Required work: Needed from the entries below: every line that holds the word "computer".

____________________

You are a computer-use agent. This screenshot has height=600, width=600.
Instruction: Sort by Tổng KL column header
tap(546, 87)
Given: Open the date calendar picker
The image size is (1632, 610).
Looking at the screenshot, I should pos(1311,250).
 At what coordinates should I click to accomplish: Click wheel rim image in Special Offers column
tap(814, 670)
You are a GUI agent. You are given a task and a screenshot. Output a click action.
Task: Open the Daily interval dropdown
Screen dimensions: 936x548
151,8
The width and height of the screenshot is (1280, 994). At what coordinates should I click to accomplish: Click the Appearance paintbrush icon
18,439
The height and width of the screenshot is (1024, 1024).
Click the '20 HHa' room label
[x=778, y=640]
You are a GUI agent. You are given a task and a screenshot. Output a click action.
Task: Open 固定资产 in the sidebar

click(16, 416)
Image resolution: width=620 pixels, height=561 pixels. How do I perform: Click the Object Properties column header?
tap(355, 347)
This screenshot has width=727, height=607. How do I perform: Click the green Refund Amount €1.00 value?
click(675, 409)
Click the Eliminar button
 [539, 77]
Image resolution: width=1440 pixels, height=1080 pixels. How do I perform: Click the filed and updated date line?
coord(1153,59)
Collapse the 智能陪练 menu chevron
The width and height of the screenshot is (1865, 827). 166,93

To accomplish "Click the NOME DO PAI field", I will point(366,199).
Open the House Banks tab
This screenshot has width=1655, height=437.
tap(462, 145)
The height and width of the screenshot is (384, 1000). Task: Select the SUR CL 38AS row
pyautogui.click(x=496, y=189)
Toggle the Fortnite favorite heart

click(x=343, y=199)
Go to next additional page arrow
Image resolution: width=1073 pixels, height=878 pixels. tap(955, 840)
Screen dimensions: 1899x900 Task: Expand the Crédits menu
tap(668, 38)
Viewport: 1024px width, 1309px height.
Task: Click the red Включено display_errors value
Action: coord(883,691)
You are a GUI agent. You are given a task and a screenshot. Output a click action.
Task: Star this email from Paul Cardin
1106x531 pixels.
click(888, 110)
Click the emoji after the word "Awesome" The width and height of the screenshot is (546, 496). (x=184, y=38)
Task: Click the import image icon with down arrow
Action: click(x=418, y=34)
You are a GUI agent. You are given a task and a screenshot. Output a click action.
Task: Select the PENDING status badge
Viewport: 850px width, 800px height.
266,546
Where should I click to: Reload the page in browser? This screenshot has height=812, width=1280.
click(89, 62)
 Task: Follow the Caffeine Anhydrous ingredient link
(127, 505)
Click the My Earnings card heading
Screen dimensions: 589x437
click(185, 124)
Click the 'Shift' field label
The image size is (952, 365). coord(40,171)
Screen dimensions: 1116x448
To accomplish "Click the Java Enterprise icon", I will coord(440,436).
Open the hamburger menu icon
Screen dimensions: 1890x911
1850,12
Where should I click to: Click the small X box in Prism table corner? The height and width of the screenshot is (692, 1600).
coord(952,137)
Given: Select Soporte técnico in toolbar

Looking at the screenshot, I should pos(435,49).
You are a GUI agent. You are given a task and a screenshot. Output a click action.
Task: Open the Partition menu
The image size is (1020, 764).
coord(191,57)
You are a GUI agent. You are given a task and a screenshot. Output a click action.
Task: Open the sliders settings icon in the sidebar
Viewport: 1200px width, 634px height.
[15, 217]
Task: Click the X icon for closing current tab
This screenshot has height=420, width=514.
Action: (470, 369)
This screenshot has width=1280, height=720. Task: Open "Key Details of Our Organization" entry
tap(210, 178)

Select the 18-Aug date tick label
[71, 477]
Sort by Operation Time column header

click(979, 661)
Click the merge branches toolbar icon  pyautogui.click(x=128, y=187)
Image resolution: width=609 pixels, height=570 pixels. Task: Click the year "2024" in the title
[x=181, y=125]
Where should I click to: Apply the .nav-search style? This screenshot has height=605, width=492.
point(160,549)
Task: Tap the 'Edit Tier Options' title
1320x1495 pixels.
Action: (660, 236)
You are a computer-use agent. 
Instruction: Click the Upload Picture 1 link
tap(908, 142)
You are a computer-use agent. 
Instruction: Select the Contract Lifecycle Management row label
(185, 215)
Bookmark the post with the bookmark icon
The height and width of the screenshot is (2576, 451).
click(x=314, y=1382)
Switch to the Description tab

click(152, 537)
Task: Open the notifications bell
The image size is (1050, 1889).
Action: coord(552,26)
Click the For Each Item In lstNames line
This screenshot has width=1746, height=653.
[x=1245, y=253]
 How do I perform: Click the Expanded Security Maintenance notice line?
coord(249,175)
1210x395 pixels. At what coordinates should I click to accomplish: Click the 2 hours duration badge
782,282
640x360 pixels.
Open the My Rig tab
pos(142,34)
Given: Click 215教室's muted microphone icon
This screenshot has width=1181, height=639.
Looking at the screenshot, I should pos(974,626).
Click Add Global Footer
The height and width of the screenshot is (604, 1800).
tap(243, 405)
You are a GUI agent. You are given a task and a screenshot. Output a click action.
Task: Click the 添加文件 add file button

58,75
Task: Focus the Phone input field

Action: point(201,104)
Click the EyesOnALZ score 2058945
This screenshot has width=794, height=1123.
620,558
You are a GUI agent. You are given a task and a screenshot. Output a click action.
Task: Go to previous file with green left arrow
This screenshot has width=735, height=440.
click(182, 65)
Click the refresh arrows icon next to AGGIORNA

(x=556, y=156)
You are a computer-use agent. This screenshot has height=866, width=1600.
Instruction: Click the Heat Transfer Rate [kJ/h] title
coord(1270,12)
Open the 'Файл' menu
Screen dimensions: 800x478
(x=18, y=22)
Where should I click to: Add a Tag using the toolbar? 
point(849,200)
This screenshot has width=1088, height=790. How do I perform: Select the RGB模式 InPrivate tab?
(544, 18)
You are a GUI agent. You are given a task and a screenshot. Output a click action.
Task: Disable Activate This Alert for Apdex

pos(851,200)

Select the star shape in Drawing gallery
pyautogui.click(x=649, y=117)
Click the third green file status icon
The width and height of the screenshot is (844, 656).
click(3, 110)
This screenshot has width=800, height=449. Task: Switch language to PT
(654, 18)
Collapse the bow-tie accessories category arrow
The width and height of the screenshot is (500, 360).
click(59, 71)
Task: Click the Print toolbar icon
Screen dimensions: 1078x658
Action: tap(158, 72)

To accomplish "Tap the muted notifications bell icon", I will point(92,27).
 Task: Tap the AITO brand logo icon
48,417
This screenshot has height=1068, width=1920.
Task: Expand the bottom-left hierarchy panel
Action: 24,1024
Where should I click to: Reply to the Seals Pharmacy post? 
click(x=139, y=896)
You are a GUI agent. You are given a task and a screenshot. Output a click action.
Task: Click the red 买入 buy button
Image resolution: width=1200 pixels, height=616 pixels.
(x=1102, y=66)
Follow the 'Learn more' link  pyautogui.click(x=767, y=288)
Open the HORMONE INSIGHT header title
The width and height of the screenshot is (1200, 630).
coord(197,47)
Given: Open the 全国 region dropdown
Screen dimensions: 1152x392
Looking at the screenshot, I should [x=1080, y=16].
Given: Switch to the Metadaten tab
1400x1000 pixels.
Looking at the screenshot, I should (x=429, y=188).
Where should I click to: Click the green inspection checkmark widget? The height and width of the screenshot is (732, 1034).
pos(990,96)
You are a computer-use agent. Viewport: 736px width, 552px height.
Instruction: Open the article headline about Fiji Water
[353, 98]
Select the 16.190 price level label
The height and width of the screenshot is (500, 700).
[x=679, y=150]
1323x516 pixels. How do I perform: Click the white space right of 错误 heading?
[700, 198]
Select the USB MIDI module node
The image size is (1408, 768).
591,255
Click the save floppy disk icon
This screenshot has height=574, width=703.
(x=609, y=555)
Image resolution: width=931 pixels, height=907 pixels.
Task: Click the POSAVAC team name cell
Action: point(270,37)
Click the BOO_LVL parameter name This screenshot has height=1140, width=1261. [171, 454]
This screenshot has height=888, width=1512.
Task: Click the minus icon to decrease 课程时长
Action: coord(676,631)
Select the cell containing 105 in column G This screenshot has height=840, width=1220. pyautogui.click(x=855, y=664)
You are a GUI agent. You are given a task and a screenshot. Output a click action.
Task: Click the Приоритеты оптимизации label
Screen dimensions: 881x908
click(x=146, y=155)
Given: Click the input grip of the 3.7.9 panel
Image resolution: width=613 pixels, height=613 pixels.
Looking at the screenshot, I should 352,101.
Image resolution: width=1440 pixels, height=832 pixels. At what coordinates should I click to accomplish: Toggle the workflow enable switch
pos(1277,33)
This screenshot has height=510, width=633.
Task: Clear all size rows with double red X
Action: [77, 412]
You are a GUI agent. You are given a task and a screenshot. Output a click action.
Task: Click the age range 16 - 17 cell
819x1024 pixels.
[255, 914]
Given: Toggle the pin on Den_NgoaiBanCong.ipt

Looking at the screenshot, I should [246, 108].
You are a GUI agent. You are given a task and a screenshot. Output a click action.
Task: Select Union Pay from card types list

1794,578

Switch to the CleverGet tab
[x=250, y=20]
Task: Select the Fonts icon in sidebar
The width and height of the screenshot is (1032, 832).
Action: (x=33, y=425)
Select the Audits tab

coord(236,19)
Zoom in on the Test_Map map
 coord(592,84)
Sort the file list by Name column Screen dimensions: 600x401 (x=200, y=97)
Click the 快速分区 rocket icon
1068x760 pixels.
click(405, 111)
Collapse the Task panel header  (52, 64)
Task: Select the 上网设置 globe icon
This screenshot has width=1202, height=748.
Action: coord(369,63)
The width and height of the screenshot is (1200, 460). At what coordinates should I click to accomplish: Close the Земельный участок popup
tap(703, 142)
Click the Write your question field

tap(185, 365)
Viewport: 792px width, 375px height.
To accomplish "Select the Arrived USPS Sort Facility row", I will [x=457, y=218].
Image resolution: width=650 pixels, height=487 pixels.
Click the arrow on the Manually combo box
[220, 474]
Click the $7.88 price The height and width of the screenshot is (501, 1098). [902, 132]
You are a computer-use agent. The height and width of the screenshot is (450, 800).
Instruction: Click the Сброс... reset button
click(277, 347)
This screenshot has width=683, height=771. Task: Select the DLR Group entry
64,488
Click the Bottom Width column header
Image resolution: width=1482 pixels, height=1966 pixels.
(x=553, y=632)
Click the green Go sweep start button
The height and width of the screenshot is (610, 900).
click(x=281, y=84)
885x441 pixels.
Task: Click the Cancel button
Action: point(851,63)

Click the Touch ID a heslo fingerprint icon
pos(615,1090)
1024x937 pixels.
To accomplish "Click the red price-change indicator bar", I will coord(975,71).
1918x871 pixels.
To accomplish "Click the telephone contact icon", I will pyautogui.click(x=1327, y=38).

____________________

Solution for this problem:
You are a computer-use agent. This screenshot has height=600, width=600.
You are a computer-use agent. 
You are a computer-use agent. 
You are a computer-use agent. This screenshot has height=866, width=1600.
You are a computer-use agent. Viewport: 736px width, 552px height.
You are a computer-use agent. The height and width of the screenshot is (450, 800).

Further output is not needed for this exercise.